3. Add the cumin, fennel seed, pepper and salt.
4. Sauté for 1 minute.
5. Add the rice and stir constantly for about 2 minutes or until the rice smells fragrant.
6. Add the saffron and water, bring rice to the boil and cover.
7. Reduce the heat to medium-low and simmer for about 20-25 minutes, or until the liquid is absorbed.
8. Remove from heat and let sit for 10 minutes.
9. Meanwhile, prepare all vegetables and other ingredients.
10. Soak the arame in cold water.
11. Sauté the onions, garlic and peppers in the olive oil in a large heavy pan, until the onions have softened – about 5 minutes.
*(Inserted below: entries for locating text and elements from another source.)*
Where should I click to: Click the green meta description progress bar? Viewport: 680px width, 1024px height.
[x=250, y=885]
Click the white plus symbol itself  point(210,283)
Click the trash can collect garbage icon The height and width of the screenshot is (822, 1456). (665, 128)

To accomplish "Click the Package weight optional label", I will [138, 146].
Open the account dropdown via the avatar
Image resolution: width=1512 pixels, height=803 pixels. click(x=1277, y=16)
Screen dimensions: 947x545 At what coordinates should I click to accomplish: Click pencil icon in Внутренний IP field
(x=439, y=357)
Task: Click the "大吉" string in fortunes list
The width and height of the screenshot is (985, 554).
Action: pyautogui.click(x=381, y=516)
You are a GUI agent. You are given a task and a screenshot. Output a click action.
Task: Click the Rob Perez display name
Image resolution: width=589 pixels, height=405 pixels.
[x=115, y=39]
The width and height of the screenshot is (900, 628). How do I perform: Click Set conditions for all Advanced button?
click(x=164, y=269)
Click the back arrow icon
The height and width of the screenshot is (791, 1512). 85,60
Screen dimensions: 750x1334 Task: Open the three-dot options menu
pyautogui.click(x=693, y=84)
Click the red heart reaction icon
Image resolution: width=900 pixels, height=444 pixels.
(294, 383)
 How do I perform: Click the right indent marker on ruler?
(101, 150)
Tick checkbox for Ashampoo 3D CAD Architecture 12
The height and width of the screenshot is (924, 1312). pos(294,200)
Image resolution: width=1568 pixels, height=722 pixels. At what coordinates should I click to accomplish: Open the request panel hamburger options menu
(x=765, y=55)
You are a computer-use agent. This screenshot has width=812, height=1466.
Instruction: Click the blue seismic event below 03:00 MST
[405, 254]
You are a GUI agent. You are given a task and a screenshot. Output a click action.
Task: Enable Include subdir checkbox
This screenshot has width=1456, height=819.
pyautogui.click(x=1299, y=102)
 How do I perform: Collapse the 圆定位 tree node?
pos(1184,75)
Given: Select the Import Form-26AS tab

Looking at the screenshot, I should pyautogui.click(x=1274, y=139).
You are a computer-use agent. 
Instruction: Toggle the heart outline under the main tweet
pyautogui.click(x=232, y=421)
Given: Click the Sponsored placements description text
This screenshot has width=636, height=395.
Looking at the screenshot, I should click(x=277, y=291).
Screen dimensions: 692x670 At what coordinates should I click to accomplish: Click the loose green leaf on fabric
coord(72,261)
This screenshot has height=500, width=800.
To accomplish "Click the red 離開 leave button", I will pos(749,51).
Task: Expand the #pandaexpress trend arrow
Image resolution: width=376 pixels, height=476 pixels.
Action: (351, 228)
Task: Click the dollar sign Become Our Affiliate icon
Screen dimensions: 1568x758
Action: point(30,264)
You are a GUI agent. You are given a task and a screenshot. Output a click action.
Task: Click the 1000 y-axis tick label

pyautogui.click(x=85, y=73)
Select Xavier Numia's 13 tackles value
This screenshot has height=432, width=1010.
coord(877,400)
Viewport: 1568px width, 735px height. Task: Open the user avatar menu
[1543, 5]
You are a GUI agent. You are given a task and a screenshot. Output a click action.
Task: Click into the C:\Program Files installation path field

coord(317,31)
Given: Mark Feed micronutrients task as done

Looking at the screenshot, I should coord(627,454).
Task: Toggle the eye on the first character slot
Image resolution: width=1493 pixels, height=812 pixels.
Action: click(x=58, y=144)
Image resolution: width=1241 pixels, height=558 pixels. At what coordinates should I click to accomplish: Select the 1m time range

12. Add the oregano, chilli flakes, orange zest and cumin seeds.
13. Stir and sauté for 1 minute.
Drain and rinse the arame when it is ready, then set aside.
14. Add the tomatoes, smoked tofu, courgettes, arame, capers and black olives.
15. Put on greens to steam.
16. Reduce heat under paella to medium low and simmer for 5 minutes.
17. Add the mushrooms and sauté another minute or 2.
18. Stir in the pilaf, parsley and salt to taste.
19. Heat through.
20. Adjust seasoning if necessary.
21. Drain greens.
22. Mix vegan mayo and garlic together to make aioli.
To serve: spoon paella in middle of large plate, arrange greens round edges and put a dab of aioli in the middle.